I have a lot of memories of things that happened at Royston when our kids were growing up. I was working on the windmill down in the field one day, about a half-mile from our house. I needed a wrench from home and I needed Ima to help me a little. It was getting late and I wanted to keep working, so I sent Dennis and Anita in the car to get Ima and the wrench. I told Dennis not to try to turn the corner up by the barn, but to switch off the motor there and walk to the house and tell Ima what I needed. I put the two kids in the front seat of the car, then I put the car in low gear, got it started toward home, and then I got out.

Dennis was upwards of five years old, at least past four. He could drive the car by getting up in the seat on his knees. All he had to do was guide it and switch off the motor when he got to where he was going. But Dennis thought he was smarter than I was. He still thinks that at times even now. I can't seem to convince him otherwise.

Anyway, he thought he could turn the corner by the barn, and he almost did. But he sideswiped a fence, taking a post or two with him until the car got so involved in the barbed wire it couldn't go any further and the motor died.

The little wreck scared both of the kids. They got out of the car and went to the house, Dennis crying and Anita trying to tell Ima what had happened. Ima was about as upset as a wet hen in a rainstorm as Anita told her, "Car run in pense." Ima was still upset when she drove the car back to the windmill. She seemed to think I had done something wrong. How was I to know that Dennis wasn't as smart as I had been at his age? My goodness, I was planting with a two-row planter before that age. Was Ima going to admit that her son wasn't as smart as his pa?

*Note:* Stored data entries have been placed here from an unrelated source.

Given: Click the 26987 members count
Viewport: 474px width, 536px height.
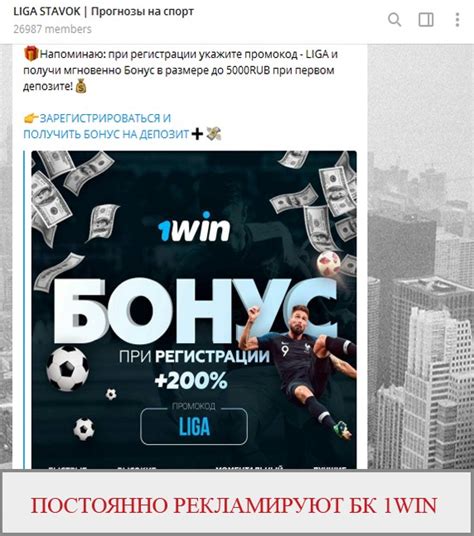Looking at the screenshot, I should (x=52, y=29).
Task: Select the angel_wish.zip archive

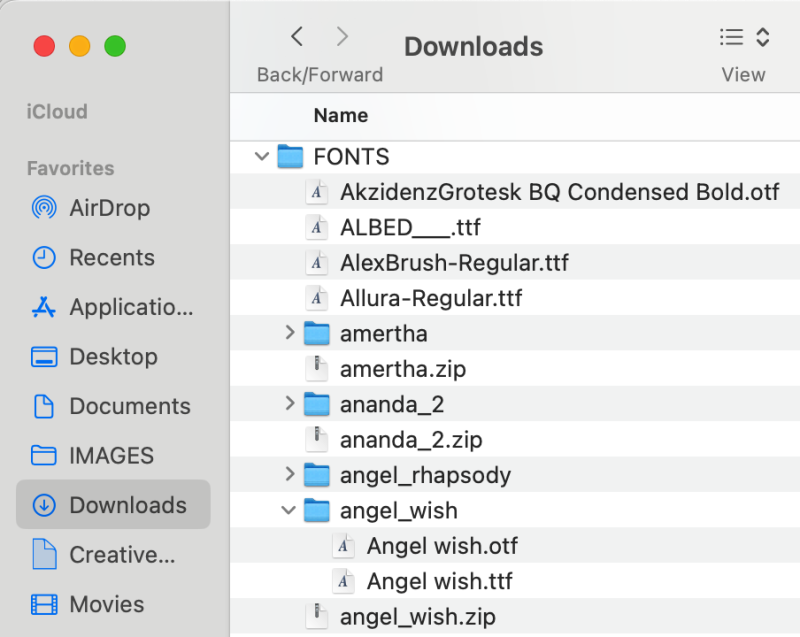Action: [x=417, y=616]
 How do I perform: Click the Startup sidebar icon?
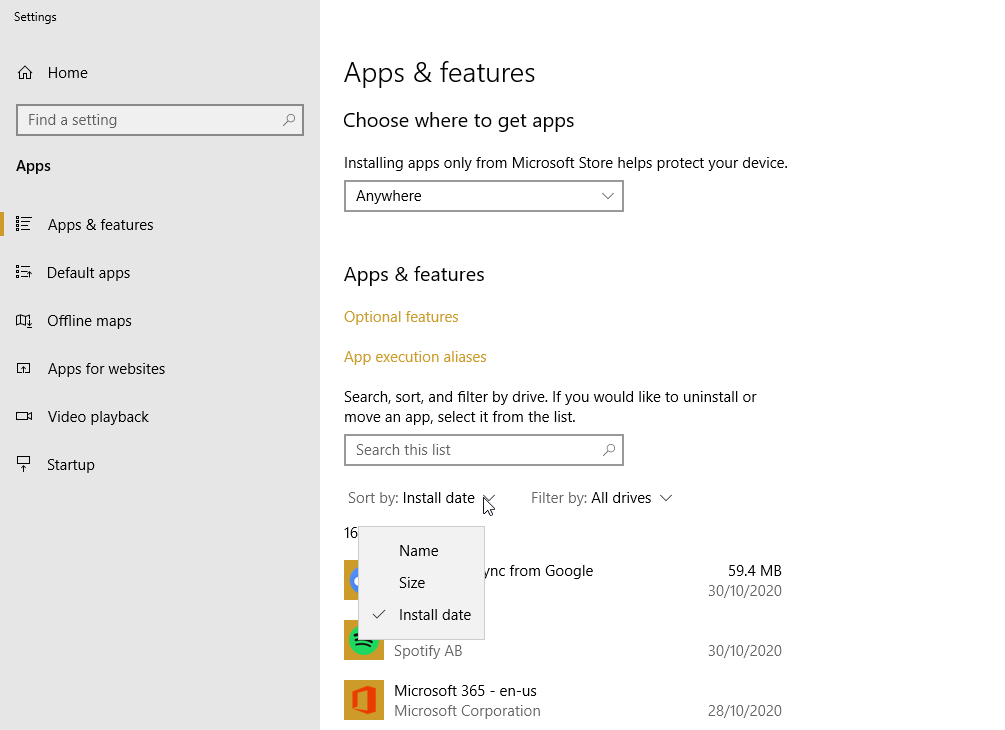27,464
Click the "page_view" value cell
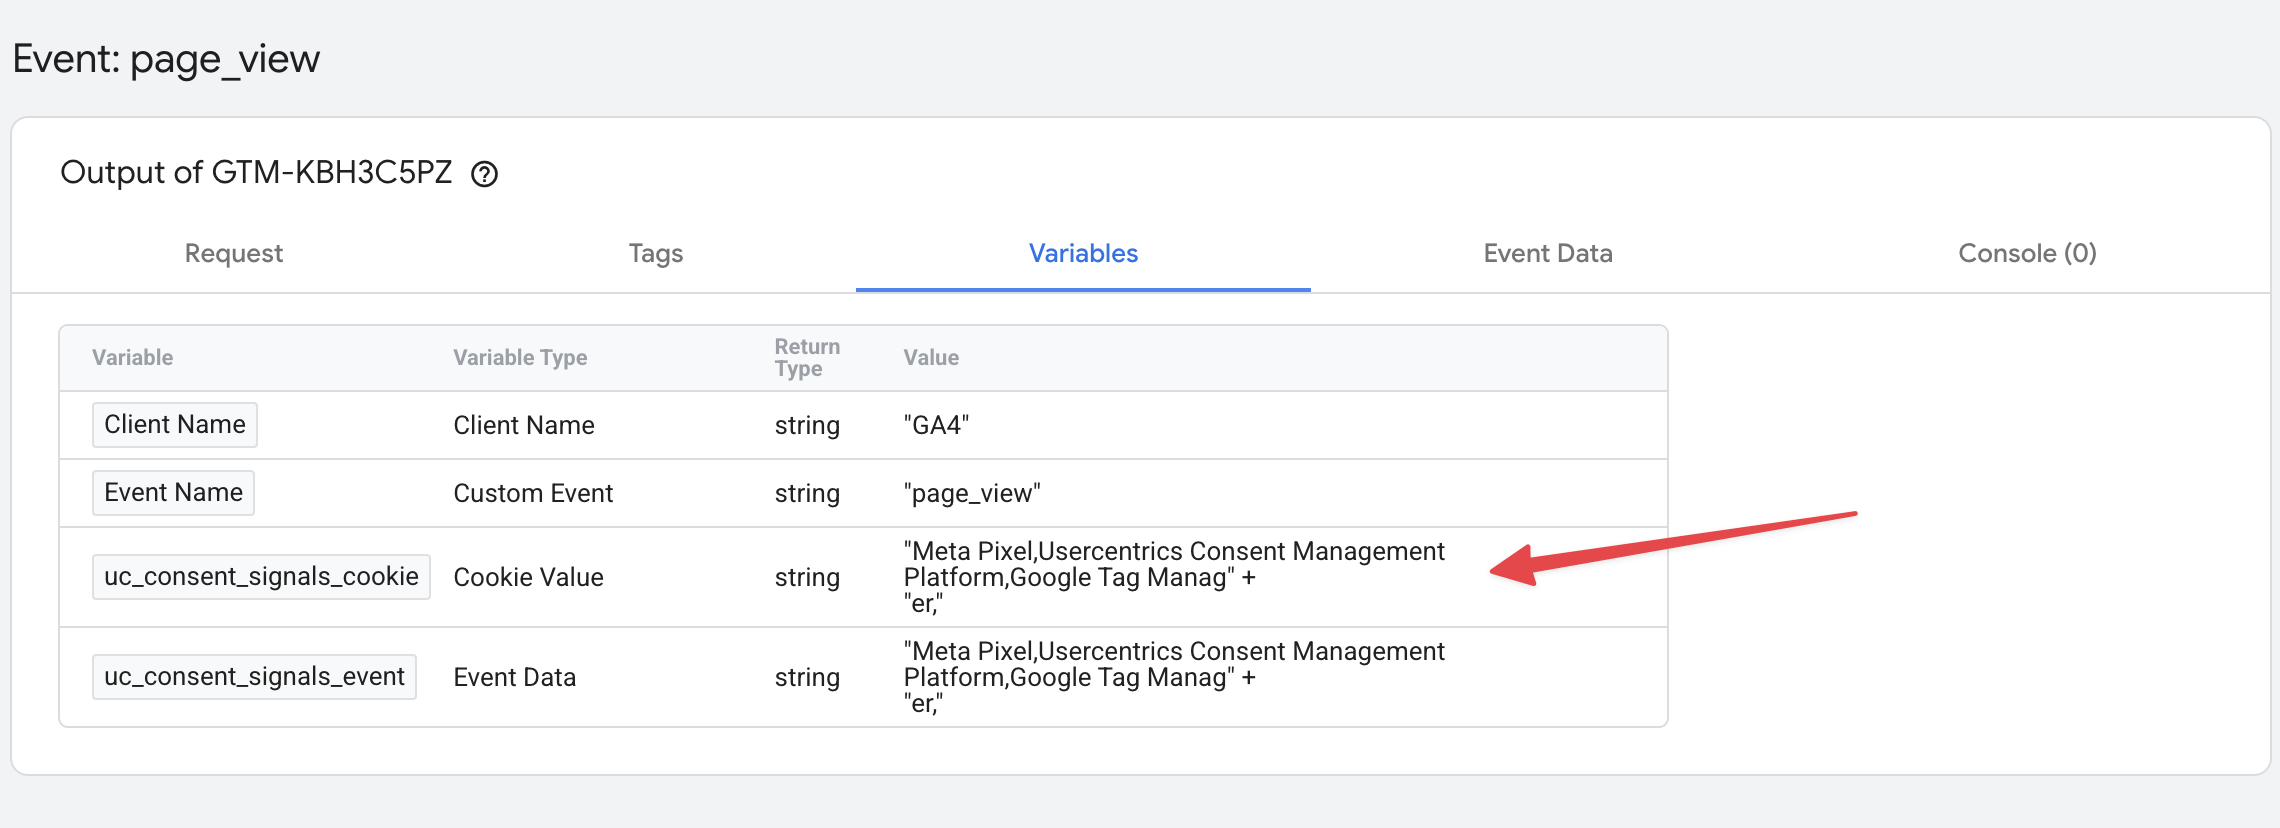Viewport: 2280px width, 828px height. (972, 493)
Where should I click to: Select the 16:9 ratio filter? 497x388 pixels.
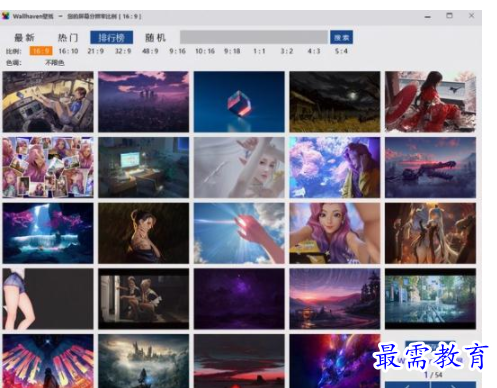pyautogui.click(x=41, y=51)

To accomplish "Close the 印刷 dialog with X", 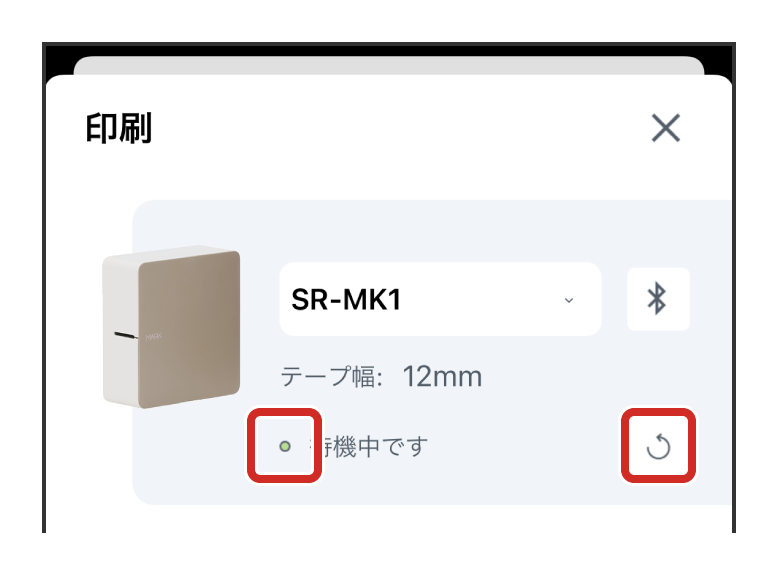I will [666, 128].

I had always wanted to become a school teacher. I thought I had the ability to teach kids a lot of things. At times it seemed hopeless but I kept trying and some of my ideas worked. When Dennis was about four, Ima saw him reach up under a car fender, break off a chunk of dried mud and start eating it. She scolded him and told him to stop it. But after Ima went in the house I took Dennis around the other side of the car, where Ima couldn't see us from her kitchen window, and showed him a lot of good lumps of dried mud and I told him he could eat all he wanted. He ate a little and quit, and we never caught him eating any dirt after that.

During the 1930s most of my brothers and sisters were married and had kids of their own and we often took our little children and all went to visit Papa and Mama on Sundays. During those visits, many times my brothers would go away to do their thing and I would be left in the house with Mama and Papa and a bunch of sisters and sisters-in-law. Then when Papa would leave to go play golf, which I didn't have enough money to do, I would find myself with a house full of women.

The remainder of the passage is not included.